I have just come in from Sunday Mass and noticed a number of children and families out celebrating Halloween (the night before All Saints) and wondered how many of them have any idea of its full meaning. I fail to see the purpose of it and wish the marking of this day with images and costumes of the dark side of life would just discontinue.
And so how wonderful, that at the Mass for the 31st Sunday in Ordinary Time, we listened to the readings about our Christian commandments to love God and to love our neighbour as we love ourselves.
For those of you who have been reading my messages for at least a few years, you will know that I love the Shema Prayer from which our reading in Mark’s Gospel (12:28-34) has its origin. And so, once again I am drawn to remind you of this great Jewish prayer which is prayed at least three times a day reminding them that:
- There is only one God
- God is good and loves them and they should love Him
- God’s rules apply to every part of a person’s life
- Children should be taught about Torah
Interestingly, the Hebrew word Shema means hear or listen. It consists of three paragraphs from the Torah – Deuteronomy 6:4-9; Deuteronomy 11:13-21 and Numbers 15:37-41. This is beginning of the prayer:
Hear, O Israel: God is our Lord, God is one.

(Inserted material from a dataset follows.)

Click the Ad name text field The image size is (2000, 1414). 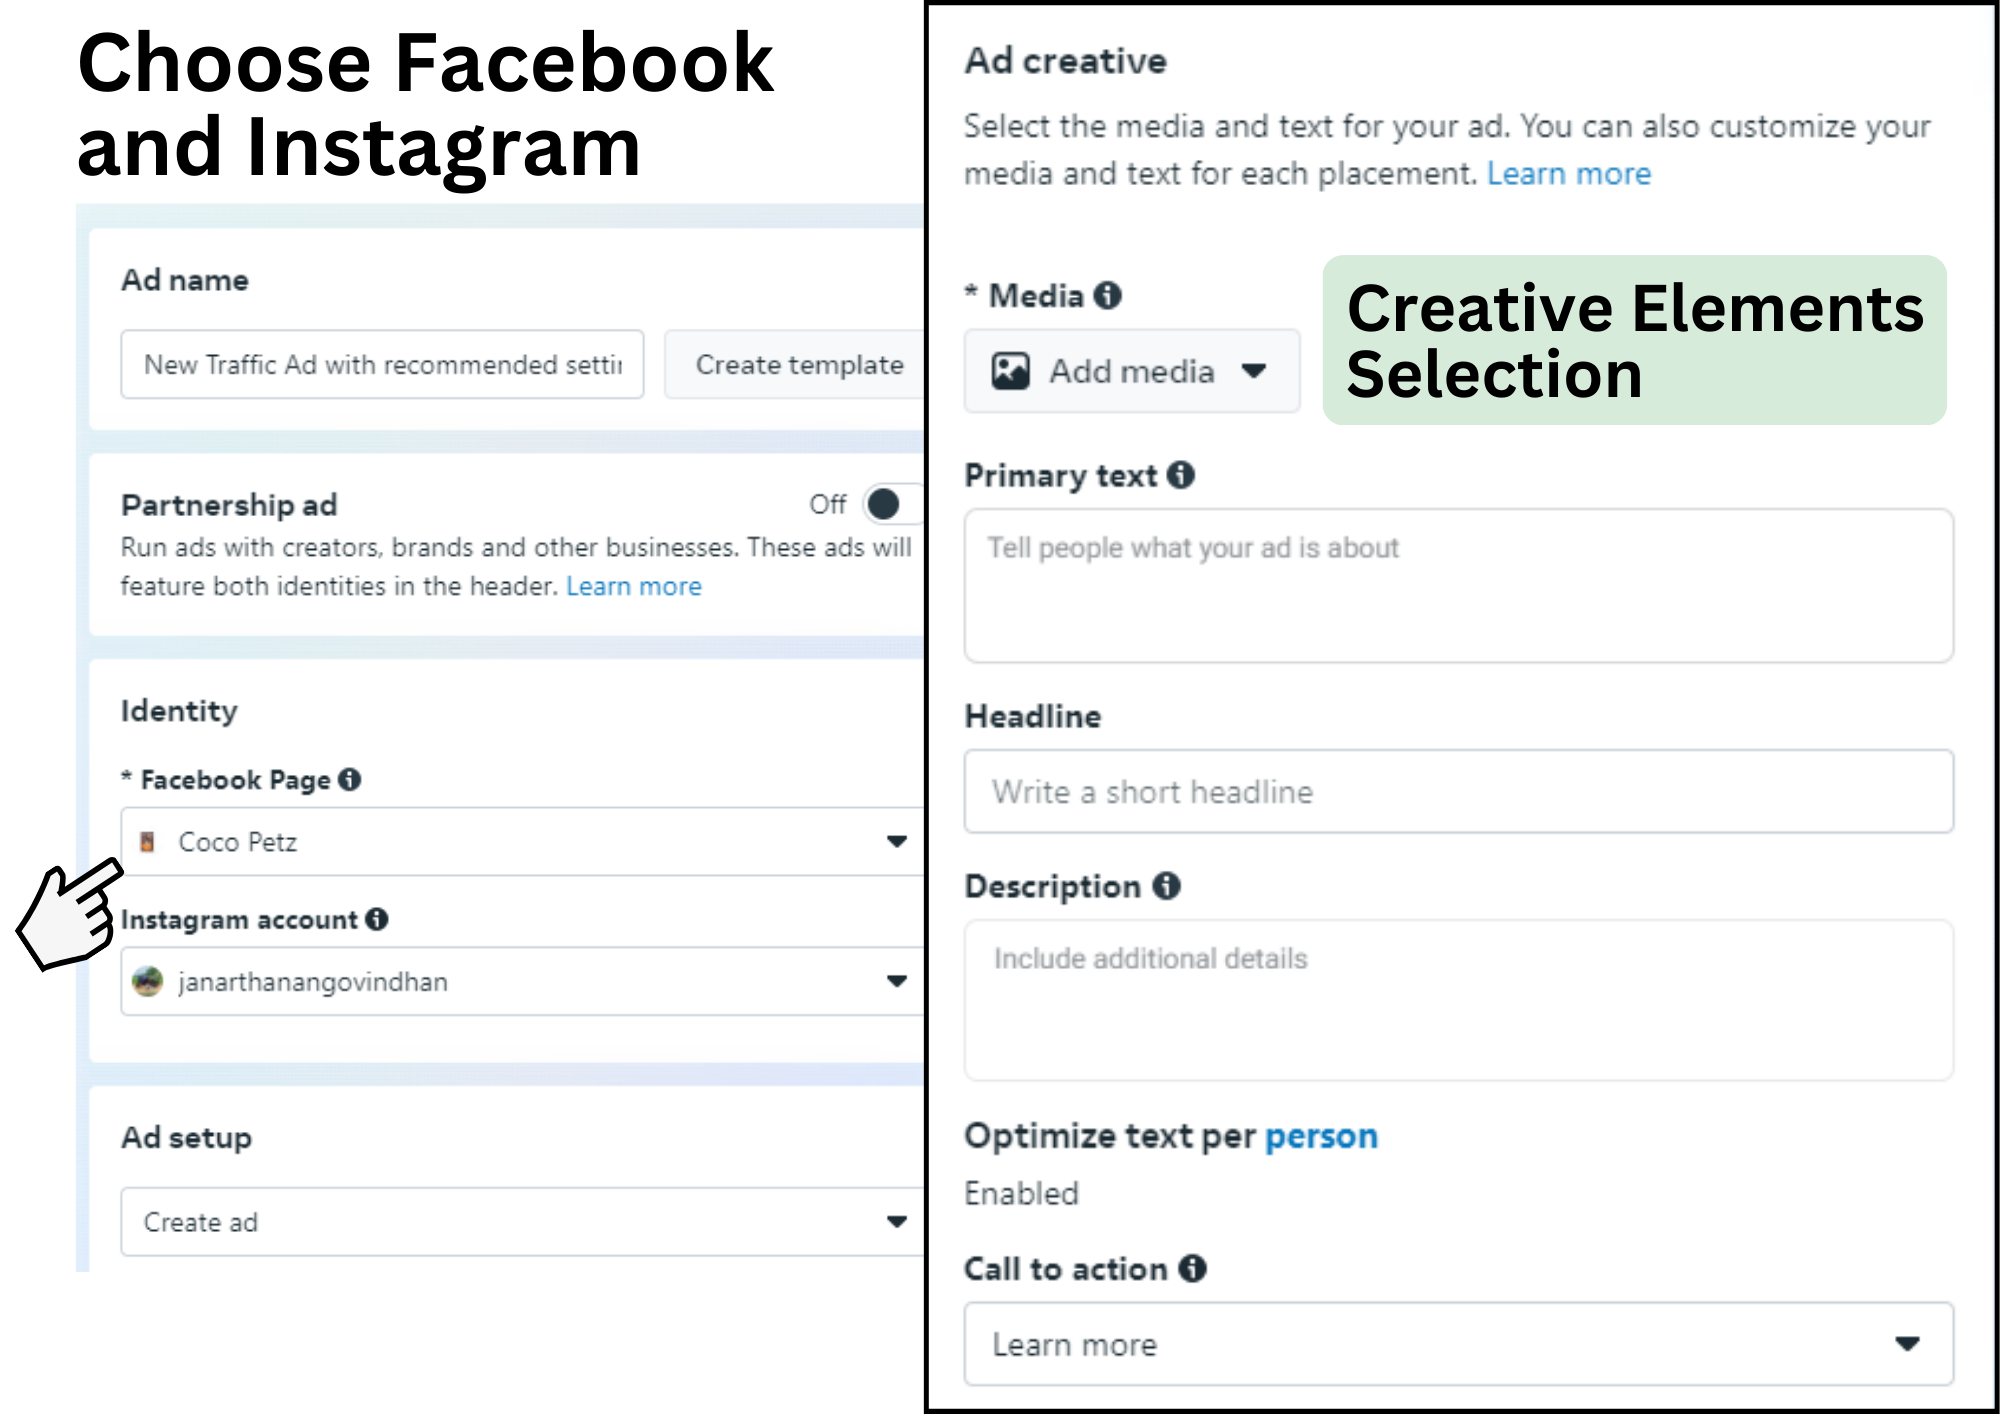[382, 365]
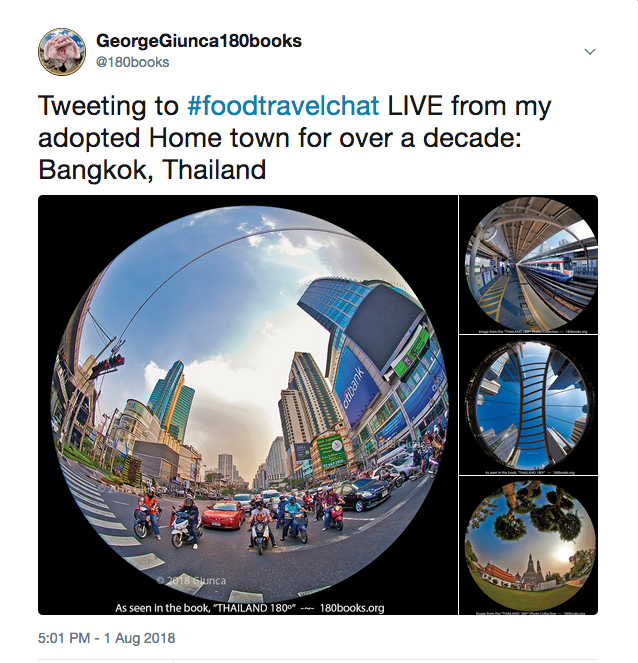Click the red car in main photo
638x663 pixels.
tap(223, 514)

Blessed be the name of the glory of His kingdom forever and ever.
You shall love the Lord your God with all your heart, with all your soul, and with all your might. And these words which I command you today shall be upon your heart. You shall teach them thoroughly to your children, and you shall speak of them when you sit in your house and when you walk on the road, when you lie down and when you rise. You shall bind them as a sign upon your hand, and they shall be for a reminder between your eyes. And you shall write them upon the doorposts of your house and upon your gates.
And it will be, if you will diligently obey My commandments which I enjoin upon you this day, to love the Lord your God and to serve Him with all your heart and with all your soul…..
This is followed by promises they need to make because of having a covenant relationship with God, and the instruction to place these words upon your heart and your soul, and bind them for a sign on your hand, and they shall be a reminder between your eyes, as well as inscribing them on your doorposts and on your gates.
When I read this prayer and its associated instructions, I think of my home which has in it holy pictures, images, crosses and crucifixes. These serve to remind me of the call of my baptism to enter into this covenant relationship with my creator God, in whose image I am made and to take seriously the responsibilities this calls me to. We have gifted our children and grandchildren with such images as well, in the hope that they too will remember the close relationship they are called to have with God, with their neighbours and with themselves.
You may have watched the Netflix drama, Shtisel, which tells the story of a Haredi family living in an ultra-Orthodox neighbourhood of Jerusalem. I have enjoyed watching it because of its setting and the depiction of their Jewish customs. The experiences of their lives are ‘normal’ and this normality is surrounded by Jewish religious customs and practices. Their faith provides their lives with a solid foundation, with purpose and meaning which is also what we want for our families and neighbours.
A reflection provided by Richard Leonard SJ for this Sunday’s Gospel finishes with the following paragraph:
Let’s pray in this Eucharist, then, that we will develop our mind, heart, soul and strength to love the One who has created us in love and love those given into our care with the same love we lavish on ourselves. The Gospel of Jesus Christ demands nothing less!
In 2017, Pope Francis gave a TED talk titled, Why the only future worth building includes everyone. (https://www.ted.com/talks/his_holiness_pope_francis_why_the_only_future_worth_building_includes_everyone?language=en)
Of course, it is worth listening to, as the Pope calls for equality, solidarity and tenderness. I quote from the talk where he reflects on hope as the future:
To Christians, the future does have a name, and its name is Hope. Feeling hopeful does not mean to be optimistically naïve and ignore the tragedy humanity is facing. Hope is the virtue of a heart that doesn't lock itself into darkness, that doesn't dwell on the past, does not simply get by in the present, but is able to see a tomorrow. Hope is the door that opens onto the future. Hope is a humble, hidden seed of life that, with time, will develop into a large tree. It is like some invisible yeast that allows the whole dough to grow, that brings flavour to all aspects of life. And it can do so much, because a tiny flicker of light that feeds on hope is enough to shatter the shield of darkness. A single individual is enough for hope to exist, and that individual can be you. And then there will be another "you," and another "you," and it turns into an "us." And so, does hope begin when we have an "us?" No. Hope began with one "you." When there is an "us," there begins a revolution.
As I listened to him and read this, I am reminded of our Communion of Saints, here with us now and those who have gone before us. We are all intimately connected in a web of relationships that go beyond this life. We are not asked to understand this, but to live in in the space of mystery. It is ‘you’ who is the link to the ‘us’ and to the revolution of which Pope Francis speaks. I am sure that is why we remember and pray to our saints, in the same way that the First Nations People remember their elders with respect.
So, I invite you to remember those who have gone before you, during this month of November, the month of the Holy Souls.